Press "Enter" to skip to content

June Singles 2

1. “Night Bunny” – Alister Fawnwoda, Suzanne Ciani, Greg Leisz. Pedal steel, synths, and what sounds like ocean noises come together to create a space of ambient bliss. Highly recommended.

2. “Training Montage” – the Mountain Goats. This indie-pop/indie-rock track is a return to Beat the Champ-era guitar grandiosity mixed with Transcendental Youth-era paranoiac lyrics and Heretic Pride-style melodic arrangements in the chorus. I haven’t been this excited for a tMG album off its first track since I heard “The Legend of Chavo Guerrero” blast out of my speakers.
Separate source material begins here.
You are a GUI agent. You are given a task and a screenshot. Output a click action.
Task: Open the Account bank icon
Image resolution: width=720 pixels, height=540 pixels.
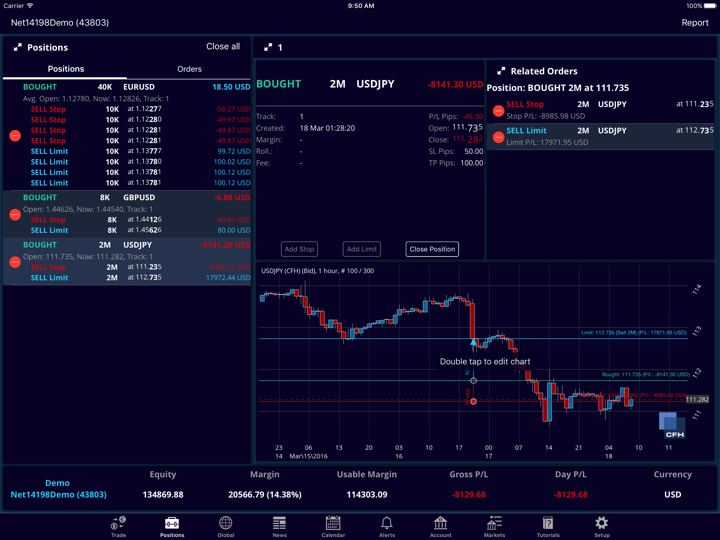[x=440, y=523]
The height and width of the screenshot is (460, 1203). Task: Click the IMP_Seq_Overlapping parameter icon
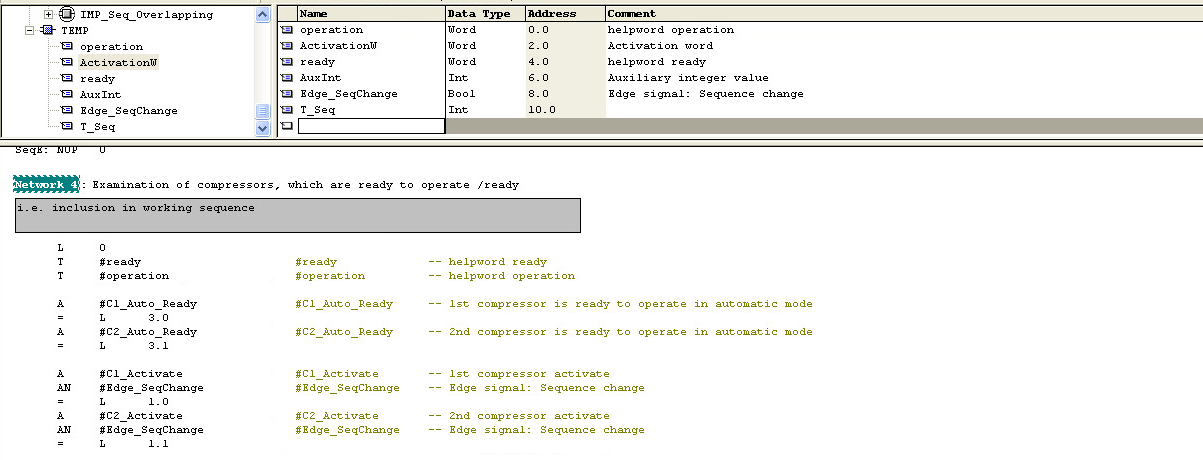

My wife and I danced around the kitchen to it.  Highly recommended.

3. “Sunrise (Rumble) ft. Yonatan Gat” – Medicine Singers. A spacious, windswept track that merges slowcore/low-slung rock electric guitar with Pow Wow vocals and insistent drums to create an interplay of varied traditions. Very exciting work. Highly recommended.

4. “Prep Cook in the Weeds” – Fresh Pepper. Ooooh, the vibes here are impeccable: there’s some Windows 95 vaporwave, some ’80s-NYC-style downtown funk, smooth jazz, and casual sing-spoken lyrics that land somewhere between Paul Simon and CAKE in vibe (not in tone). This is a unique experience, y’all. I love it. Highly recommended.

5. “Birthday” – JoJo Worthington. Songs about friends are always going to get me because there are so few of them in comparison to songs about lovers. This one is a delicate indie-folk track that would make Seven Swans-era Sufjan jealous. Worthington’s breathy vocals fit the proceedings beautifully.

6. “So Close” – Aviva Jaye. A subtle, evocative indie-folk track that wisely lets Jaye’s low vocals contrast against the treble of the guitar. The production is spacious and smooth.

7. “For a Chisos Bluebonnet” – Cameron Knowler & Eli Winter. Knowler and Winter know their way around an instrumental folk cut, and this one is an exemplar take: the interplay of guitars is perfectly done that it points it sounds like one impossibly fleet single-guitar effort. The melodicism is impeccable, and the subtle sensitivities in volume and tone make the piece shine.

8. “When You See It” – Pill Super. Slowly unfolding low-key techno that moves from drones to structure to flourishes on the structure. It’s a headbobbing experience.

9. “The Ecstatic Dance” – MISZCZYK feat. Bile Sister. This one explodes borders: it’s a mix of trip-hop, gothy/culty vibes, ’80s electro, VHS visuals, modern dance, and more. It’s not what I’m usually into, but I kept listening to it too often to not include it here.

10. “Dynamo” – Benny Bock. An ambient-adjacent piece that operates in the space between pressing forward and lagging back, with subtly insistent beats competing against languid synths. The song opens up into a full-on instrumental downtempo indie-pop track midway through, complete with piano work, bass, and rhythm.

11. “Heat Haze” – SUSS. The ambient country outfit leans much more toward ambient than country here, convincingly squeezing their usual Western soundscapes into a form that convincingly represents the too-bright, fatigued, liminal space that is a high heat day. (Source: I live in Phoenix.)